Taline Nehmé settled in Quebec about 20 years ago. Back in Lebanon, she always dreamed of returning to settle in the province.
Today, back in Quebec and working as a nurse, she has been trying desperately for over a year to get her six-year-old daughter to join her.
But his request for family reunification is taking much longer than expected. Nehmé says her daughter doesn’t understand why she can’t be with her mother and that the child believes she was abandoned.
“Sometimes I wonder if anyone can really imagine, if they close their eyes for a few seconds, if they can imagine their life without their partner, without their child, what they are going to feel,” Nehmé said.
“It’s the most painful feeling in life, to be separated.”
Nehmé is one of some 36,000 Quebecers waiting for their family reunification request to be processed.
While the average wait time for such requests in other provinces is around 10 to 13 months, wait times in Quebec are at least double that.
Laurianne Lachapelle is also still waiting for her application to be processed. Born and raised in Quebec, her husband lives in Guatemala and she is trying to sponsor him so they can live together in the province.
But she is now considering the idea of moving elsewhere. Her request took so long that she felt forced to terminate her pregnancy, fearing she would have to raise her child alone.
“I couldn’t imagine having a pregnancy, giving birth and having a child, let’s say, on its first day and who knows how long without my husband,” Lachapelle said.
“It’s hard every day. I see children and I want to have one, and I see my friends having children and I am happy for them, but I know that I am not capable of following them in this process.
In fashion now
Although it is up to the federal government to process applications, it is the province that determines the maximum number of applications that can be accepted in a given year.

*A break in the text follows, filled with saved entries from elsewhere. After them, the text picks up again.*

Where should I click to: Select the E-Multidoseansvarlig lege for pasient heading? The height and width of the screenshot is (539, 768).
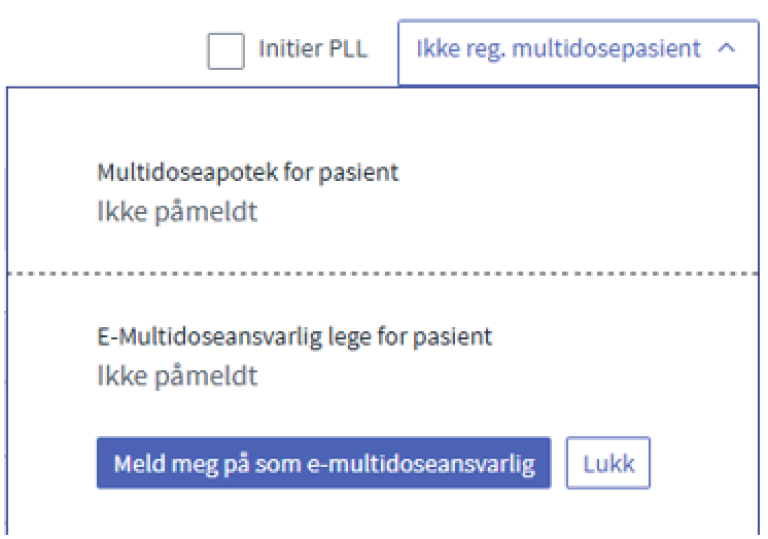pos(294,337)
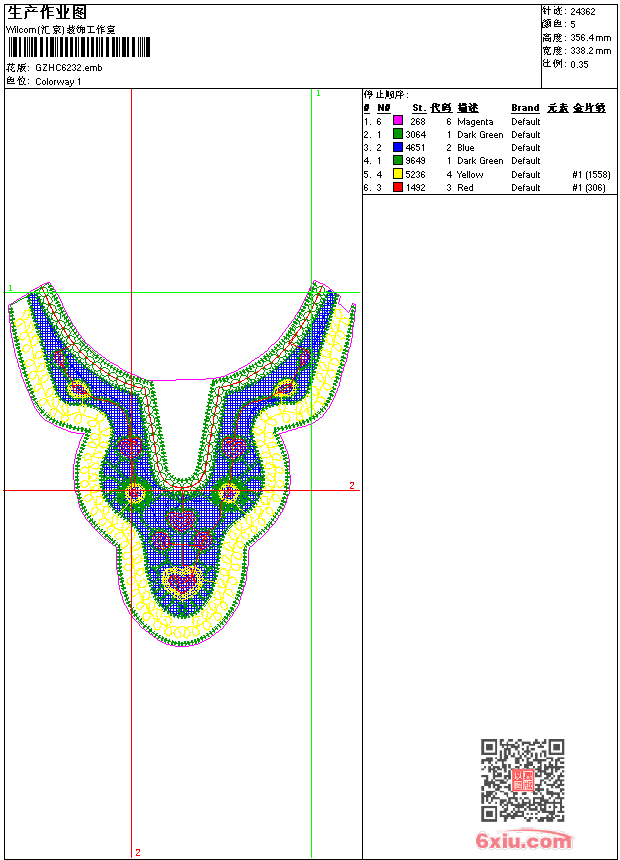The height and width of the screenshot is (860, 620).
Task: Click the St. column header
Action: click(419, 108)
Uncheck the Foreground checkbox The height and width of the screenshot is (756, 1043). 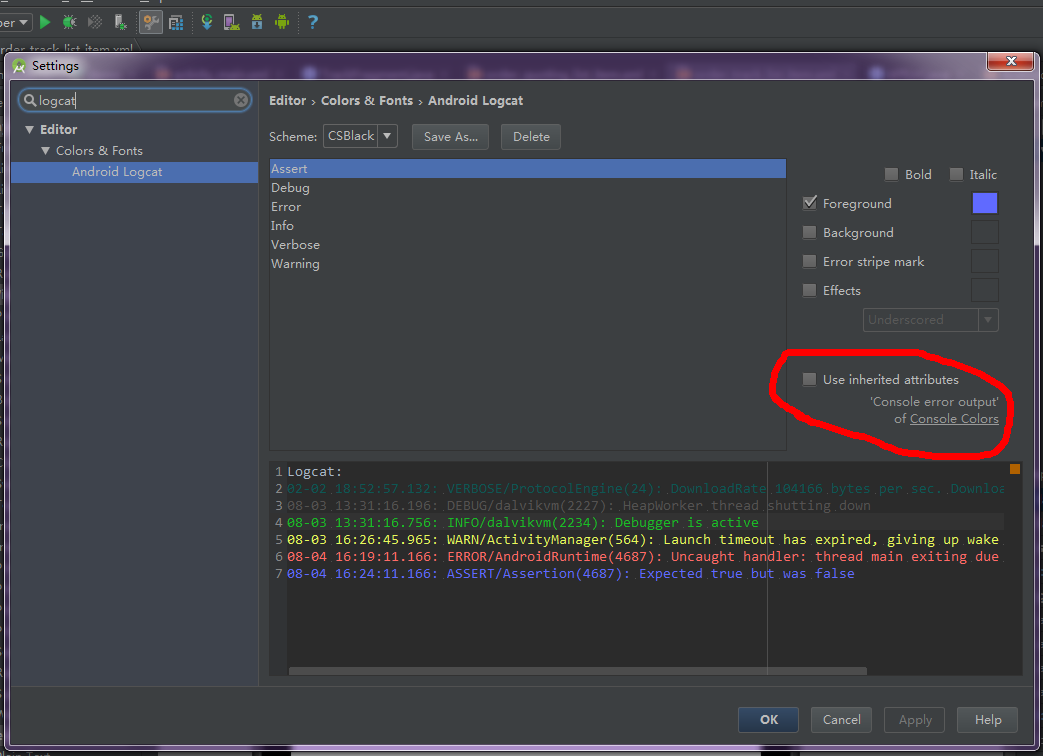[x=810, y=203]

In the province’s current plan, this maximum is set at 10,000 people — a number which, according to Québec Solidaire, is significantly lower than that of other provinces, which explains why requests take much longer than elsewhere.
“I hope that all Quebecers, and of course the CAQ government, will be able to show compa*sion, empathy and allow their spouses and children to find them here in Canada,” declared the spokesperson for Québec Solidaire in immigration matters, Guillaume Cliche-Rivard.
Responding to a question from Cliche-Rivard during question period Tuesday, Immigration Minister Christine Fréchette said she felt empathy for families who are still waiting for their applications to be processed and noted that she had asked that the province have more powers over its immigration process.
Fréchette also said she would be open to making some changes to her next immigration plan, but is waiting to see what comes out of the public consultations on immigration underway in the National Assembly, adding that the family reunification already represents about a quarter of immigrants in the province. population and it wants to maintain a balance.